Brew exceptional filter coffee with manual pour-over methods.

Pour-Over Mastery: The Craft of Manual Brewing

Pour-over brewing offers maximum control over every variable — water temperature, pour rate, agitation, and brew time. This hub covers technique, brewer selection, water quality, and the science of extraction for clean, nuanced filter coffee.

The Pour-Over Process

  1. Heat water to 92-96°C (off-boil for 30 seconds)
  2. Rinse filter to remove paper taste and preheat brewer
  3. Add grounds at 1:16 ratio (e.g., 20g coffee, 320g water)
  4. Bloom with 2-3x coffee weight in water, wait 30-45 seconds
  5. Pour in slow, concentric circles from center outward
  6. Target 3:00-4:00 total brew time

Articles

Common Questions

Q

Why should I use a burr grinder instead of a blade grinder?

Burr grinders produce uniform particle sizes, which means even extraction and balanced flavor. Blade grinders chop randomly, creating a mix of dust and boulders that leads to simultaneous over-extraction (bitterness) and under-extraction (sourness).
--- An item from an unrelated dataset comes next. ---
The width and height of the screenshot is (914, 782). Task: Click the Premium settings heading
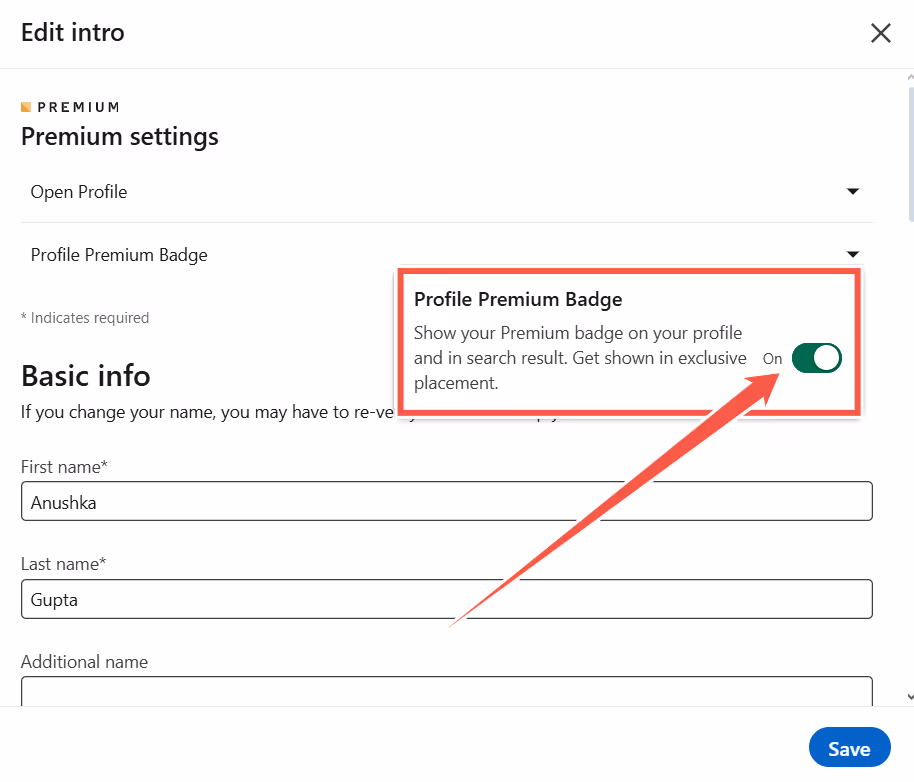pyautogui.click(x=119, y=136)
Even a $50 burr grinder like the Baratza Encore dramatically improves cup quality over any blade grinder.

Q

What coffee equipment should a beginner buy first?

Start with three things: a burr grinder ($50-100), a pour-over dripper like the Hario V60 or Kalita Wave ($25-35), and a kitchen scale ($15-20). This setup costs under $150 and produces coffee that rivals $5 cafe drinks. Add a gooseneck kettle later for better pour control. Skip espresso until you understand extraction basics.

Q

How much should I spend on my first espresso machine?
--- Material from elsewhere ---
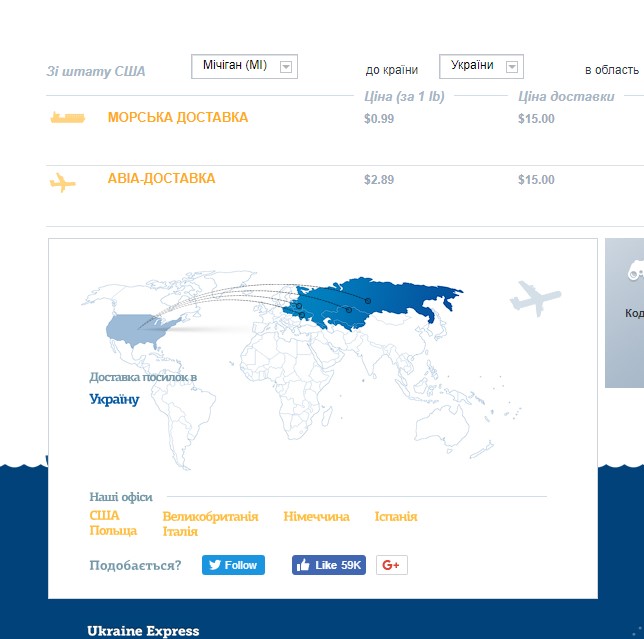
Task: Click the Україну destination heading text
Action: click(x=114, y=400)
Under $300 gets you pressurized portafilter machines (Breville Bambino, De'Longhi Stilosa) that are forgiving but limit growth. The $400-700 sweet spot (Breville Barista Express, Gaggia Classic Pro) offers unpressurized baskets, PID temperature control, and the ability to dial in real espresso. Spending under $200 on an espresso machine usually leads to disappointment.

Q

What is the ideal coffee-to-water ratio?

The standard starting ratio is 1:16 (1 gram of coffee per 16 grams of water). For stronger coffee, try 1:14; for lighter, 1:17. For espresso, the standard is 1:2 (18g in, 36g out in 25-30 seconds). Always measure by weight, not volume — a tablespoon of dark roast weighs less than light roast due to moisture loss during roasting.